Only in the pivotal RCTs for dabigatran and edoxaban DOACs were analysed in reduced dosage separately [6, 7]. Those results partially differed from our results. Specific methodological characteristics of RCTs and real-world studies might trigger discrepancies in results. In studies using routine health-care data, large and unselected populations are represented in comparison to strict selection criteria for study populations in RCTs. Patients in RCTs are often younger, have less comorbidities, and show higher treatment adherence [42]. To investigate effectiveness and safety of new drugs, real-world-studies represent an important complement to RCTs [43]. In addition to methodological differences, differences of the results between our study and the RCTs might be influenced by comparing phenprocoumon to DOACs instead of warfarin. As mentioned above, phenprocoumon differs in pharmacological properties and was associated with a better TTR in previous studies as compared to warfarin. Additionally, there are great differences between the anticoagulation management in Germany and other European countries. Le Heuzey et al. compared anticoagulation management in five European countries. Two factors are distinct for Germany: Phenprocoumon is only predominant in Germany and in contrast to the other countries, INR measurements in Germany are mainly performed in physicians’ offices and as self-management, while in other countries those are also performed in hospitals, anticoagulation centres, and laboratories [22]. It is possible that both factors affect the TTR. In contrast to our results favouring phenprocoumon, Nielsen et al. did not find statistically significant differences regarding thromboembolic embolism in a real-world-study with ld-DOACs and warfarin [19]. Regarding overall bleeding risk, they showed a small benefit only for dabigatran, associated with an advantage in haemorrhagic stroke but not in major bleeding. Showing a higher risk of death in the ld-rivaroxaban and ld-apixaban cohort, our results are consistent with Nielsen et al. The small differences to the results of Nielsen et al. could hence be partially triggered by comparing ld-DOACs to warfarin instead of phenprocoumon.

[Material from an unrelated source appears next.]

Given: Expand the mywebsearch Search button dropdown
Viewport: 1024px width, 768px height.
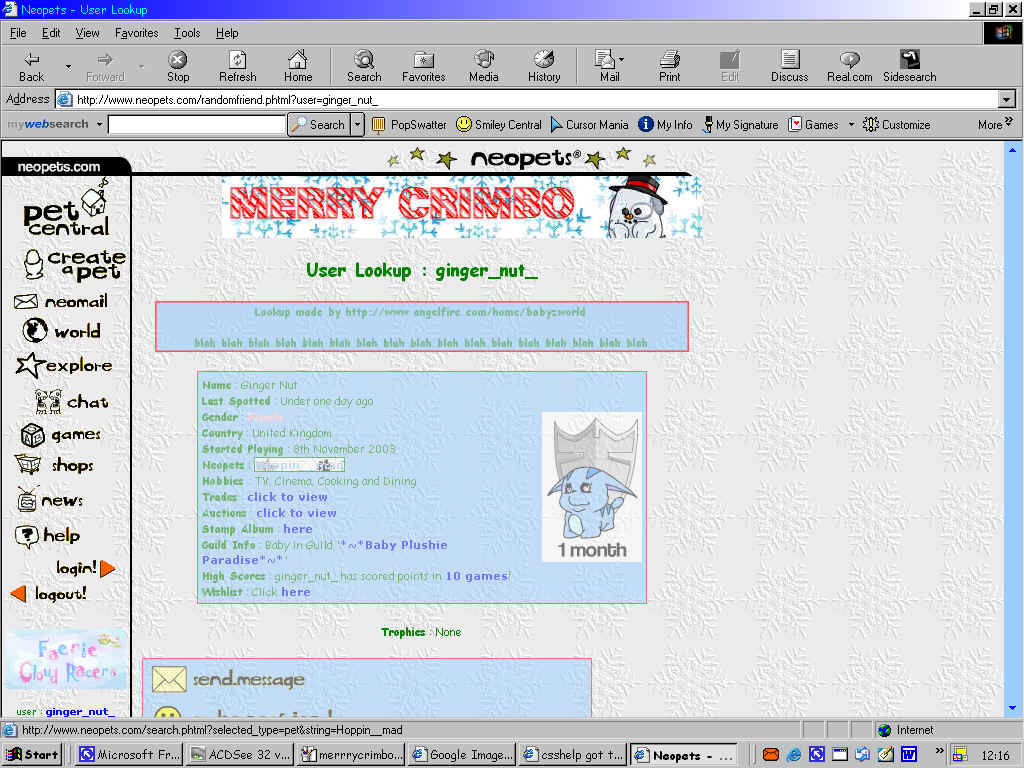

Our study generates the hypothesis that ld-DOAC therapy, as practiced in Germany today, might be inferior to phenprocoumon. In the absence of an RCT with phenprocoumon, further research is needed to affirm or refute this hypothesis. Future research questions should focus on, whether the beneficial effect of phenprocoumon, as shown in our study, is triggered by an inappropriate use of ld-DOAC and/or by differences between phenprocoumon and warfarin.

Limitations

As in any retrospective observational study using claims data, adjustments and matching could only be based on information available in the data. Therefore, residual bias driven by undocumented information cannot be ruled out. Coding of diagnoses is not perfectly accurate, especially for smoking status (in Germany frequently coded as a diagnosis (ICD-10 F17.1)) or obesity [44]. The effect of TTR cannot be calculated, as data did not provide information of the results of INR testing. The physicians’ rationales for prescribing a reduced dosage cannot be derived from the data. The effect of the TTR on the outcomes and the proportion of patients with an inadequate reduced dosage cannot be determined. As a strength of all real-world studies, the results potentially better reflect the actual health care situation by its large and more representative study population with wide selection criteria in comparison to RCTs.

Conclusion

Our data revealed statistically significant lower rates of thromboembolic events and death for phenprocoumon without a statistically significant increase in major bleeding despite a high number of patients analysed. As a hypothesis, phenprocoumon might be superior to ld-DOAC regime as practiced today. Due to the natural limitations of real-world studies the results of our study should be evaluated by RCTs comparing ld-DOACs to phenprocoumon. As long as these RCTs don’t exist, real-world studies form the highest level of evidence available if it comes to comparing ld-DOACs with phenprocoumon. According to them, phenprocoumon might be the better choice than ld-DOACs for high-risk patients with AF.